Collected data entries:
Content starts

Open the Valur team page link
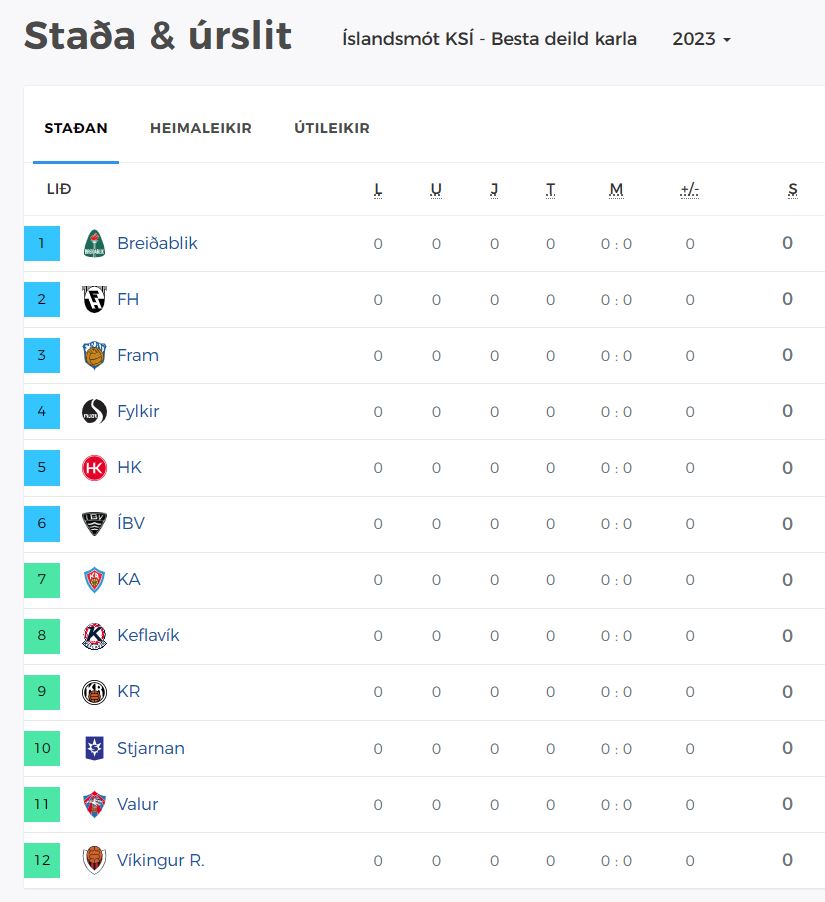This screenshot has height=902, width=825. tap(138, 804)
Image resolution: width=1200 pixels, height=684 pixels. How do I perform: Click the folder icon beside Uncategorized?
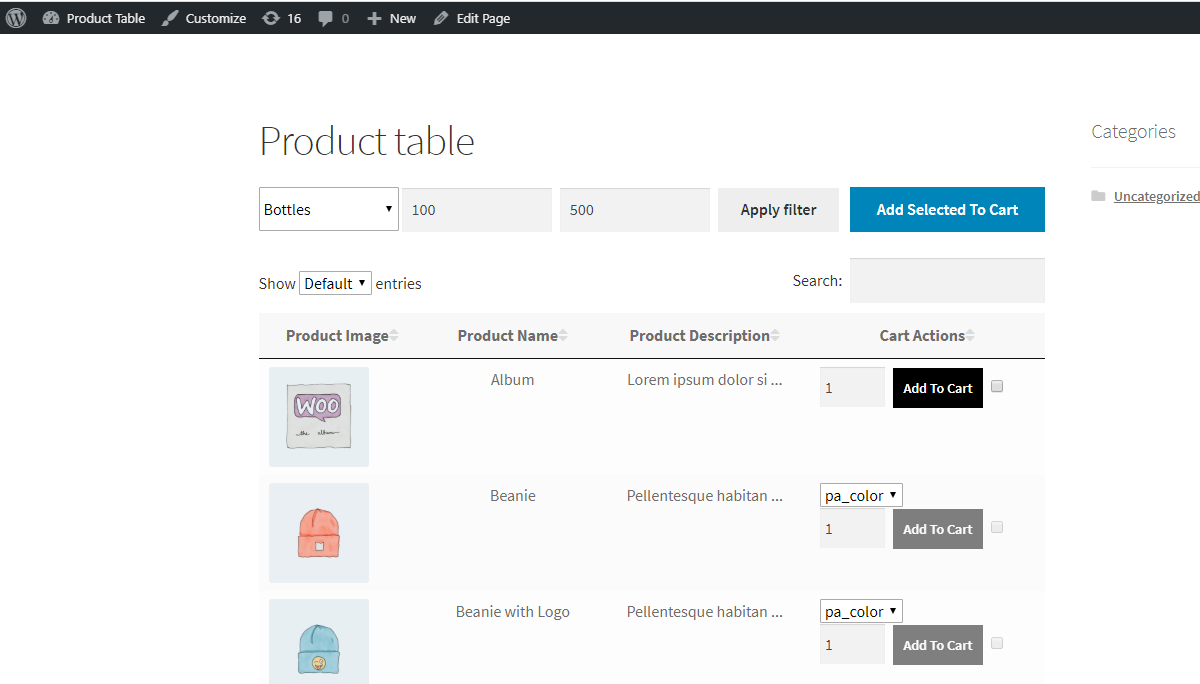[1098, 196]
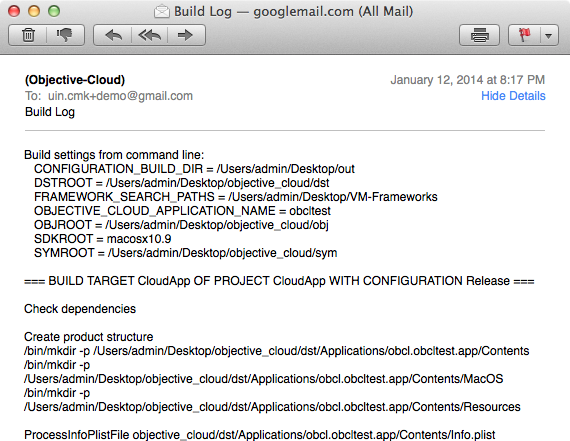Click the Build Log subject line
The height and width of the screenshot is (441, 570).
click(x=50, y=112)
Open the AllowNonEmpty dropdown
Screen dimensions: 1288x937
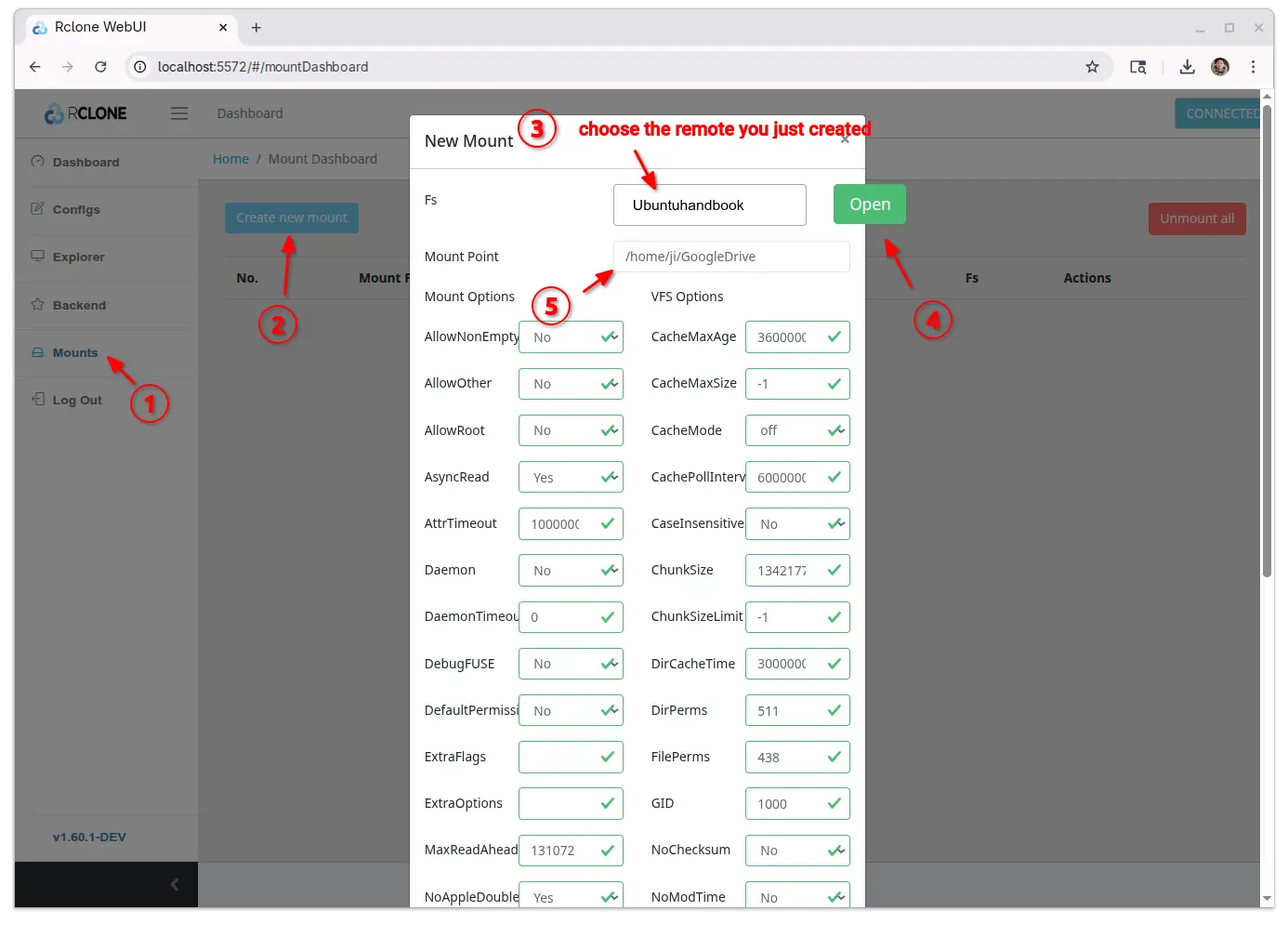[571, 337]
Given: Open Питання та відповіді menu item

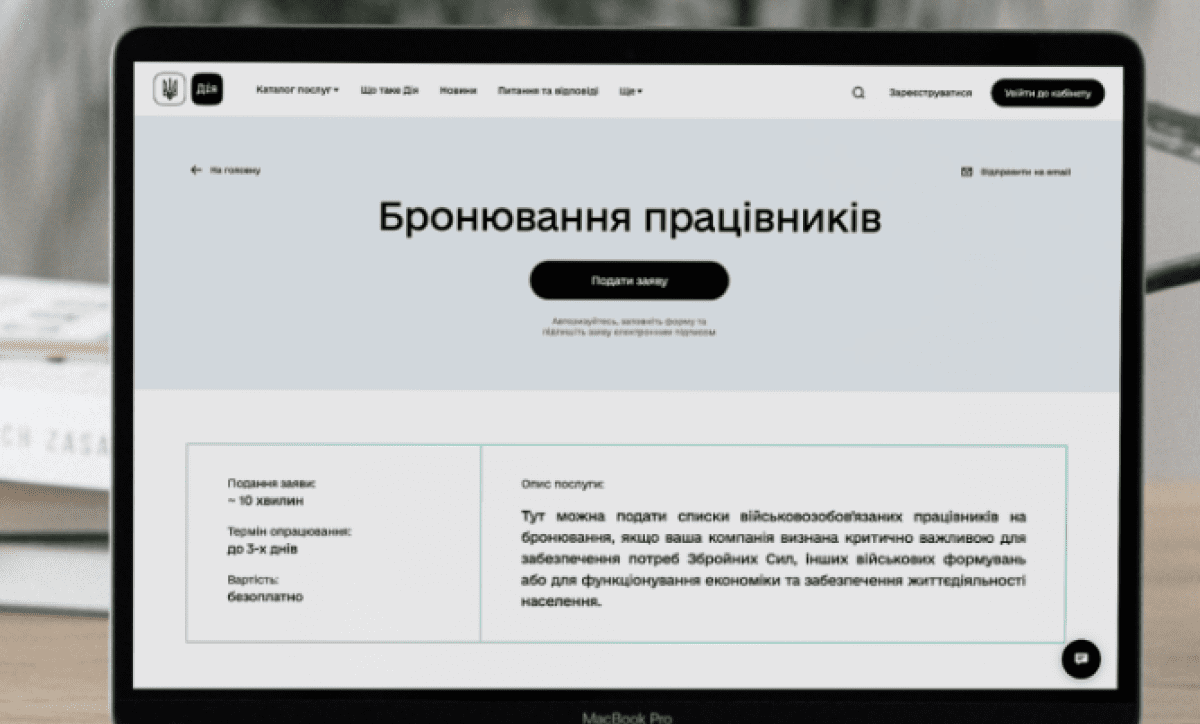Looking at the screenshot, I should click(x=548, y=92).
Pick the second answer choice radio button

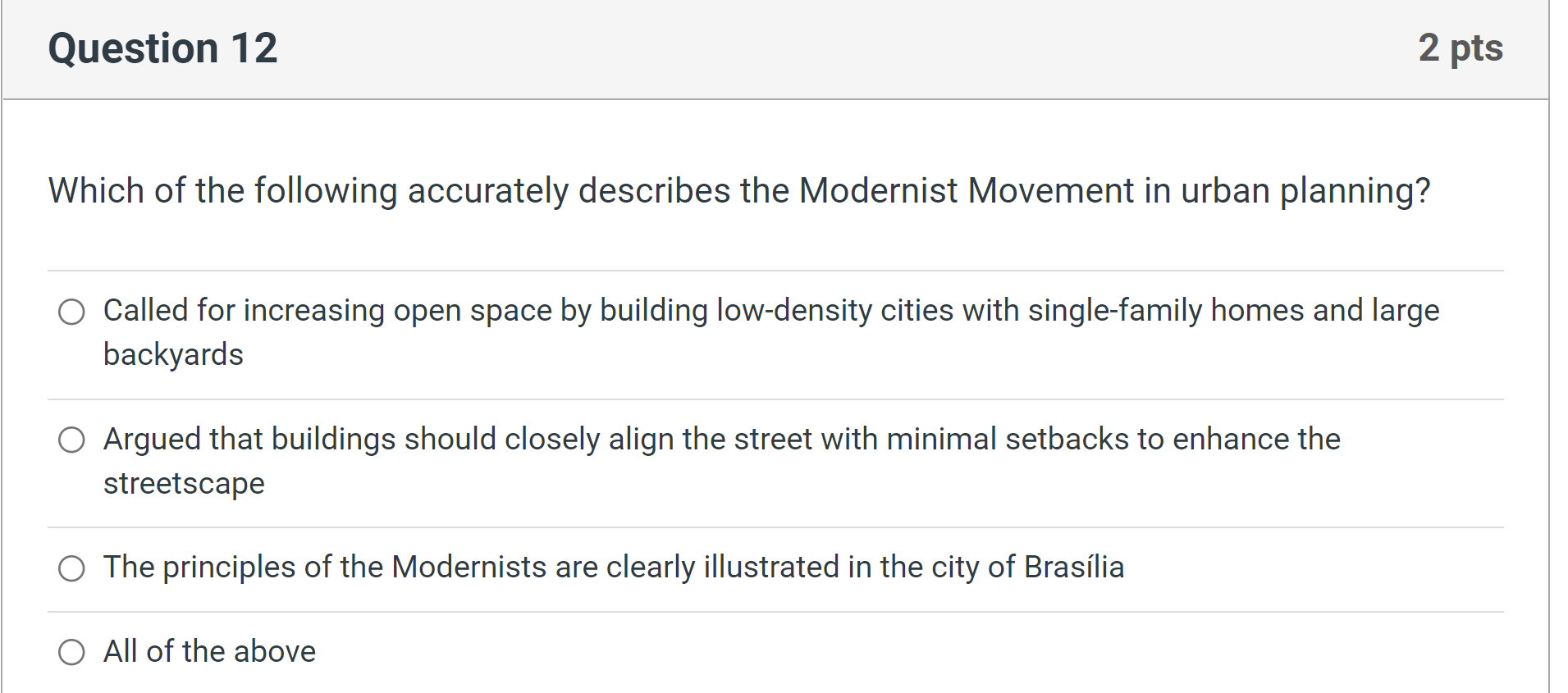[x=72, y=440]
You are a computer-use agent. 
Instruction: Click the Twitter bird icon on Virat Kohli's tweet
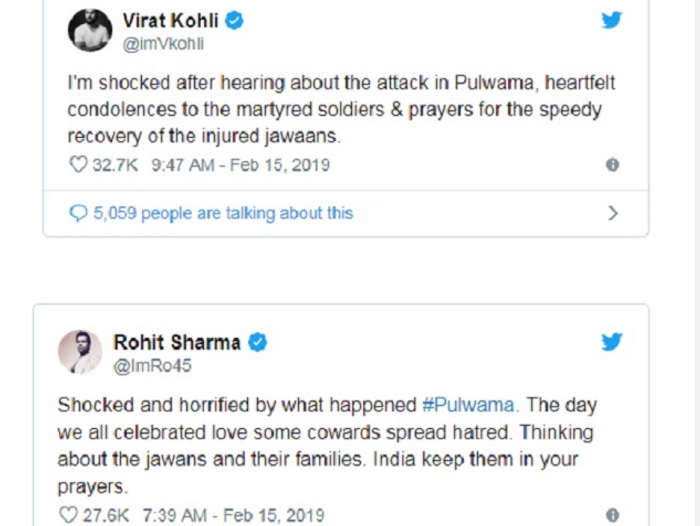pos(611,20)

Content ends

- **DIRECTIONS FOR THIS TASK**
Exactly the lines from the one that contains "Image resolution: width=1200" to the last line of the data, both included, should be set down, and no pictures should appear among them.

- **RESPONSE TO THIS TASK**
Image resolution: width=1200 pixels, height=684 pixels. How do I perform: Click the folder icon beside Uncategorized?
[1098, 196]
Click the Build Log subject line
The height and width of the screenshot is (441, 570).
click(x=50, y=112)
Open the AllowNonEmpty dropdown
Screen dimensions: 1288x937
[571, 337]
Given: Open Питання та відповіді menu item

Looking at the screenshot, I should click(x=548, y=92).
Pick the second answer choice radio button

[x=72, y=440]
You are a computer-use agent. 
Instruction: Click the Twitter bird icon on Virat Kohli's tweet
pos(611,20)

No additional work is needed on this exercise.